Start of THE RECORDS

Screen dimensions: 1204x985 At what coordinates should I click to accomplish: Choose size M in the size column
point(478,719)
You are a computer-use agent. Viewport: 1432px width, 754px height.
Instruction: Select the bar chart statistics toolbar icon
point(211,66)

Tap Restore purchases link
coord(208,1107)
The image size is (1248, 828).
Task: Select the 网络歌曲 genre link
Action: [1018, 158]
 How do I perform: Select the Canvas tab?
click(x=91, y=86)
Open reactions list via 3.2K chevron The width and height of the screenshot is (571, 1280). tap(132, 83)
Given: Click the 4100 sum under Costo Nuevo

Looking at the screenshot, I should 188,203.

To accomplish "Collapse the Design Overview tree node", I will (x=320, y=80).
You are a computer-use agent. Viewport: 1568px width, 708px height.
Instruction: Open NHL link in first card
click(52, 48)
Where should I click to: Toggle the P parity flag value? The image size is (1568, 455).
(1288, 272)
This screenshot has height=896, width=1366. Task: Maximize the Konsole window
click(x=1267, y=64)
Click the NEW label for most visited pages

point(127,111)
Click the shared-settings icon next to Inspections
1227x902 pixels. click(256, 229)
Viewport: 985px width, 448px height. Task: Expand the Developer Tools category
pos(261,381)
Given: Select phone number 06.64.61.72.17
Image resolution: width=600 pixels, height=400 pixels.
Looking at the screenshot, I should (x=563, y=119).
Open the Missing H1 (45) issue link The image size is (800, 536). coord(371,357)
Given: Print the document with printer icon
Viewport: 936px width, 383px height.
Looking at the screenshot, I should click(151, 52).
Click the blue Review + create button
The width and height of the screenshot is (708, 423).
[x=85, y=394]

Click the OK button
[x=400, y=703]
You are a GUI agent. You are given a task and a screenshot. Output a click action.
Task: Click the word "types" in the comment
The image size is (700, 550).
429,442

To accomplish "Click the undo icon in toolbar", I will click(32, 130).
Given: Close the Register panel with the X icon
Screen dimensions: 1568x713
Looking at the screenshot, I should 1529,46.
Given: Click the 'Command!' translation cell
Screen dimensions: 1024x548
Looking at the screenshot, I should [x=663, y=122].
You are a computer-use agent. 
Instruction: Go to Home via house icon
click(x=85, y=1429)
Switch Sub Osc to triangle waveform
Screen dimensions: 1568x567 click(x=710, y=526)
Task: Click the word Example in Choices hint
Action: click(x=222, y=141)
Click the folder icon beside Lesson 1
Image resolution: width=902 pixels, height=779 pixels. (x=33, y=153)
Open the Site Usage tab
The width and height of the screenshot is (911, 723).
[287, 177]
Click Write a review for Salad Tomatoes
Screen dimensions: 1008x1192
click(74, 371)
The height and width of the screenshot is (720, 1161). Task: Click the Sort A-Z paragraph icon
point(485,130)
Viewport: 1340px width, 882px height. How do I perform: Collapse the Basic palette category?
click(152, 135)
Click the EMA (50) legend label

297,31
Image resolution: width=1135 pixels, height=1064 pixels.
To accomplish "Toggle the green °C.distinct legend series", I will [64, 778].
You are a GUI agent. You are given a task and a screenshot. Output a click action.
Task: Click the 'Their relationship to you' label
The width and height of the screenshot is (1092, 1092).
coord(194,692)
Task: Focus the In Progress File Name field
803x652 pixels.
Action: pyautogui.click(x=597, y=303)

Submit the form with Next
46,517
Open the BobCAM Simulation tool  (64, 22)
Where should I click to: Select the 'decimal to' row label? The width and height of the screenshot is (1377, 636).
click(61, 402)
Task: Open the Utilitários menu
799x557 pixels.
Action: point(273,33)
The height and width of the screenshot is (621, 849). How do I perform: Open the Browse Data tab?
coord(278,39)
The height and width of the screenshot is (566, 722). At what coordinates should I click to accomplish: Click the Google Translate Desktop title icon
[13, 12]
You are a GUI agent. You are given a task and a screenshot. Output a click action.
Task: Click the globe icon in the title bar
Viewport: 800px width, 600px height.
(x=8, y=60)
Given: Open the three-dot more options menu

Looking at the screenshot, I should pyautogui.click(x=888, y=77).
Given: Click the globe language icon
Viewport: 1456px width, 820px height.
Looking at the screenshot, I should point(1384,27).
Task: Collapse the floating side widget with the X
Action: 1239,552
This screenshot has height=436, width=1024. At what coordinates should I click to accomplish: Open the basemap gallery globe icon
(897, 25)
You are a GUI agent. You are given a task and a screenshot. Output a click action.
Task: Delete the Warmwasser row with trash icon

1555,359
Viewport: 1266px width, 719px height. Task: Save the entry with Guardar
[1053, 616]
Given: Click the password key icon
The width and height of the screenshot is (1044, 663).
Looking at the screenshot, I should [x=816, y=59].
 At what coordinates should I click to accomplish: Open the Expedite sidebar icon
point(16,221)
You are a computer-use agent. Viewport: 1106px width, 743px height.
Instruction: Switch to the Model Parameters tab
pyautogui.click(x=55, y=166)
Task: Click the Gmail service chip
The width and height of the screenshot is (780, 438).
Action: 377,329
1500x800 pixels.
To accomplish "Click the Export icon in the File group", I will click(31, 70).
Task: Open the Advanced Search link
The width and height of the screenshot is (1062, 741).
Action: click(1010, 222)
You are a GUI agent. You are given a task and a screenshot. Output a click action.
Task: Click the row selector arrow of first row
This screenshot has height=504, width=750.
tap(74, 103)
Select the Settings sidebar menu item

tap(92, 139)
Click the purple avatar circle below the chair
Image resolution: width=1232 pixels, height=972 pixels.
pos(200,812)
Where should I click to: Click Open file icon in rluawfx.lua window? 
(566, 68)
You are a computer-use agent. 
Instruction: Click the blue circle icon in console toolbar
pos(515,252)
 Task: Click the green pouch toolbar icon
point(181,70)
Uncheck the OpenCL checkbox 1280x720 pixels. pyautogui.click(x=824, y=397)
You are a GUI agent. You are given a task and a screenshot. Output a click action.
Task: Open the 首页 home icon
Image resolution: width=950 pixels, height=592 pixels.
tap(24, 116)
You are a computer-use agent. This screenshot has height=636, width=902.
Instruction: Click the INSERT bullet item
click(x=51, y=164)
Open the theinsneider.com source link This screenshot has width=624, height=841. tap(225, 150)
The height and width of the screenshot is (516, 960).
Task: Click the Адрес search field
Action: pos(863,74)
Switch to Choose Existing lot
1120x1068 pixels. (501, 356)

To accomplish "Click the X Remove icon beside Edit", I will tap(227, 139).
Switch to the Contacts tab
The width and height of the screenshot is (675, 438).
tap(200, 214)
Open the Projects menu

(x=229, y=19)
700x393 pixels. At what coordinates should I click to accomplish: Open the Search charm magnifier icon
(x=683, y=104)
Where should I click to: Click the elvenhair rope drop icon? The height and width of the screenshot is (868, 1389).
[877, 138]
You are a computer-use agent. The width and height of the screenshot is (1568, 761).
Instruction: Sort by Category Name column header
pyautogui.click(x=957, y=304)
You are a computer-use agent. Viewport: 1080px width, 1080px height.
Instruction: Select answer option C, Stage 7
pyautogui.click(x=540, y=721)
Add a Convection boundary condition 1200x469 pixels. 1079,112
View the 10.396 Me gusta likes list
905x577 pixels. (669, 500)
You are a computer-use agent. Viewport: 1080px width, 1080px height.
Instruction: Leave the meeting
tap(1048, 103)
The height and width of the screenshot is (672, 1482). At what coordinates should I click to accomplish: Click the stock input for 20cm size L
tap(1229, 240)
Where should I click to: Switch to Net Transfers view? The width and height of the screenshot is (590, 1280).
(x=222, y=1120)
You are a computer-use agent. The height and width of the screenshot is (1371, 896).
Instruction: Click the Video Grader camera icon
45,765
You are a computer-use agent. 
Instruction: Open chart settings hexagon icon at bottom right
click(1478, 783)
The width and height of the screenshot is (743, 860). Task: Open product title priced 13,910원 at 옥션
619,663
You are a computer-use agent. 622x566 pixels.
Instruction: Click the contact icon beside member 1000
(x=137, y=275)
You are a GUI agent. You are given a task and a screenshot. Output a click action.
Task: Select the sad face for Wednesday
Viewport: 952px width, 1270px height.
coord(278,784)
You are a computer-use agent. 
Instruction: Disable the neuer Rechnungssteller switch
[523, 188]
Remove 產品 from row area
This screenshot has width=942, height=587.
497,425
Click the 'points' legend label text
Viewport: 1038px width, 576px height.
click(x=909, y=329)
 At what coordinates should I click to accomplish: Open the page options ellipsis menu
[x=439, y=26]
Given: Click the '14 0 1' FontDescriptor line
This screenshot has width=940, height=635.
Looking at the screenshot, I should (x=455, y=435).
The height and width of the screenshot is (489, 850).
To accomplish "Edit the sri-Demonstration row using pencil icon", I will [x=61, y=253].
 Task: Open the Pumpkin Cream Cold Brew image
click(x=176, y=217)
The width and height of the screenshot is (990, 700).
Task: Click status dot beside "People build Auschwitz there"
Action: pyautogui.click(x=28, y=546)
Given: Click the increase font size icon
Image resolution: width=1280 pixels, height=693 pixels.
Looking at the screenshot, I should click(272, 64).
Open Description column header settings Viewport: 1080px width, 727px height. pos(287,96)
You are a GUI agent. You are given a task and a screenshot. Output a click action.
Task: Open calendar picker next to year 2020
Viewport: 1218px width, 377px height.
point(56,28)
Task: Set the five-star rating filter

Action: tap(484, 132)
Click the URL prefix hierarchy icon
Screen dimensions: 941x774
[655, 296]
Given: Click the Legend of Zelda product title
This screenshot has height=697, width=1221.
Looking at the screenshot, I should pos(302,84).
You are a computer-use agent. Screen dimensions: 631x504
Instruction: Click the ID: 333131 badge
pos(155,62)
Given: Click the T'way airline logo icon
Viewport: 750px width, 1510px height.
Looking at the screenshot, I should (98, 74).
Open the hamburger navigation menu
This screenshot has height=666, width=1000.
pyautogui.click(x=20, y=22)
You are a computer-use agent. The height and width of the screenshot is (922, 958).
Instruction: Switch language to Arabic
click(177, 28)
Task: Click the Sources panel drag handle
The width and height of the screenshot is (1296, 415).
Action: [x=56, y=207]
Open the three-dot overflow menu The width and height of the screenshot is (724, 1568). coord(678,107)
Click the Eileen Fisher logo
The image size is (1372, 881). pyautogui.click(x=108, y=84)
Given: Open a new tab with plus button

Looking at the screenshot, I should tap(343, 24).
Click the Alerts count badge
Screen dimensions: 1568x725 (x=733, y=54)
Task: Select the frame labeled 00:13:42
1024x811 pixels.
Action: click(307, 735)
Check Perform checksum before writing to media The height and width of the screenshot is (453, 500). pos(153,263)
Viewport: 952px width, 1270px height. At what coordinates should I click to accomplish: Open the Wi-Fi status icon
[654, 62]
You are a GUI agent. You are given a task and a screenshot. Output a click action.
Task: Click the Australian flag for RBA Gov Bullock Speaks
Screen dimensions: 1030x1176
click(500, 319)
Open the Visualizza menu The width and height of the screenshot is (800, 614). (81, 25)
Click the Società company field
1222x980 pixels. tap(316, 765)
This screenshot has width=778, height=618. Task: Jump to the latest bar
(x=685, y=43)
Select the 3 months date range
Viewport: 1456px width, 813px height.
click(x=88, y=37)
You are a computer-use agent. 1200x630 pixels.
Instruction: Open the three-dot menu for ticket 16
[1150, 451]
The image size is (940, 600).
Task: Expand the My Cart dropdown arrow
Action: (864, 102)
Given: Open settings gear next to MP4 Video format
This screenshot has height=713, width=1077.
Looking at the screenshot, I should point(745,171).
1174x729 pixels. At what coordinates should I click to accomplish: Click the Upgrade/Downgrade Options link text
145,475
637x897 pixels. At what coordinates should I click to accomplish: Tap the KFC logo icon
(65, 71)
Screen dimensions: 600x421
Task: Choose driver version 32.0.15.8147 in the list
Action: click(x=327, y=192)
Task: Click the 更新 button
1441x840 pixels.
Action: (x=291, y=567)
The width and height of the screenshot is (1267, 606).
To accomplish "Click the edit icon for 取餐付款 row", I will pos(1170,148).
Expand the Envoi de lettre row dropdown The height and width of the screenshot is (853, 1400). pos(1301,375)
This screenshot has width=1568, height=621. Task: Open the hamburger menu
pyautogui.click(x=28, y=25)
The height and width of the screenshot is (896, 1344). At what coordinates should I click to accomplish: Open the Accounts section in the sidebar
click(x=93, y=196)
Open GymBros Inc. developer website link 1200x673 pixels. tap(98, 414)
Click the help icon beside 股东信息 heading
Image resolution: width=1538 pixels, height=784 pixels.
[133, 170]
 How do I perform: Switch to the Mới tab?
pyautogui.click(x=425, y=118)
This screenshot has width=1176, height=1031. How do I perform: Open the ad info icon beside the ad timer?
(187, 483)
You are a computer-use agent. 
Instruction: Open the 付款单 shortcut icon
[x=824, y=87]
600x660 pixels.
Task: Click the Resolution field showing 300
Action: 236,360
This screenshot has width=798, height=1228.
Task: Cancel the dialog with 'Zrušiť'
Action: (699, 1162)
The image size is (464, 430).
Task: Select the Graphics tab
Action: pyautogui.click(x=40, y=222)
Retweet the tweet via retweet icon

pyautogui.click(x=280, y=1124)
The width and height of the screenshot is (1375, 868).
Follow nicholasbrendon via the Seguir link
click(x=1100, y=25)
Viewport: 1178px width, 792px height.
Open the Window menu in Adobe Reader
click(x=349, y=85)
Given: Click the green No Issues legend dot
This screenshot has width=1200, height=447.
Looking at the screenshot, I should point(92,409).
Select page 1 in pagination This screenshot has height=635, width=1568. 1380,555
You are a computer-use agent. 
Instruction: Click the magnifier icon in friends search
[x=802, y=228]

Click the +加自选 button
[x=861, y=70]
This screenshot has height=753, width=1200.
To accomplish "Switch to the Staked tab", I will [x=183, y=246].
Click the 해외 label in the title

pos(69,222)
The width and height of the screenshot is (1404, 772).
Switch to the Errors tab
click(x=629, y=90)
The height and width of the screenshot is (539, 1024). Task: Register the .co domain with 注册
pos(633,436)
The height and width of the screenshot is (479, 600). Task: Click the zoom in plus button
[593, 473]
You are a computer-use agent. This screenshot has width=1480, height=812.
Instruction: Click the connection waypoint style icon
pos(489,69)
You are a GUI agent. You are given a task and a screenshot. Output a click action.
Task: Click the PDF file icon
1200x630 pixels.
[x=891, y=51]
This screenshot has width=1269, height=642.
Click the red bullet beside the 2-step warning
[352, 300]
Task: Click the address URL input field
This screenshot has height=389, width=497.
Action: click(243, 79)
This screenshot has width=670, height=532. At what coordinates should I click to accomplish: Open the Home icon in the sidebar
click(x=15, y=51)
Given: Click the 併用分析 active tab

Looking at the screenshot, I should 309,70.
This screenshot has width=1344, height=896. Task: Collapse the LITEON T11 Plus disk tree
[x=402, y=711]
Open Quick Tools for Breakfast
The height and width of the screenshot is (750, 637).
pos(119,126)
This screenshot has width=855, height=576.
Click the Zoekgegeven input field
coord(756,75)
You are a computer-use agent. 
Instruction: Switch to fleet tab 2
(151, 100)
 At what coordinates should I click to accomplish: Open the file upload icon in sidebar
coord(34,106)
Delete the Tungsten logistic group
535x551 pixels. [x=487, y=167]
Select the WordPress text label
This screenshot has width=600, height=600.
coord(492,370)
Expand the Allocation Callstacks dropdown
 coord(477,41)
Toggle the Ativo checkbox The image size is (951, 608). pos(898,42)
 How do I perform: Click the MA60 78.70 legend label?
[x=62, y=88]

End of THE RECORDS

INSTRUCTIONS TO FOLLOW
Reproduce, word for word and in full, only the lines above that start at the line with "Screen dimensions: 1030x1176" and run through the line with "Expand the Envoi", both ends included.

SOLUTION FOR THIS PROBLEM
Screen dimensions: 1030x1176
click(500, 319)
Open the Visualizza menu The width and height of the screenshot is (800, 614). (81, 25)
Click the Società company field
1222x980 pixels. tap(316, 765)
This screenshot has width=778, height=618. Task: Jump to the latest bar
(x=685, y=43)
Select the 3 months date range
Viewport: 1456px width, 813px height.
click(x=88, y=37)
You are a computer-use agent. 1200x630 pixels.
Instruction: Open the three-dot menu for ticket 16
[1150, 451]
The image size is (940, 600).
Task: Expand the My Cart dropdown arrow
Action: (864, 102)
Given: Open settings gear next to MP4 Video format
This screenshot has height=713, width=1077.
Looking at the screenshot, I should point(745,171).
1174x729 pixels. At what coordinates should I click to accomplish: Click the Upgrade/Downgrade Options link text
145,475
637x897 pixels. At what coordinates should I click to accomplish: Tap the KFC logo icon
(65, 71)
Screen dimensions: 600x421
Task: Choose driver version 32.0.15.8147 in the list
Action: click(x=327, y=192)
Task: Click the 更新 button
1441x840 pixels.
Action: (x=291, y=567)
The width and height of the screenshot is (1267, 606).
To accomplish "Click the edit icon for 取餐付款 row", I will pos(1170,148).
Expand the Envoi de lettre row dropdown The height and width of the screenshot is (853, 1400). pos(1301,375)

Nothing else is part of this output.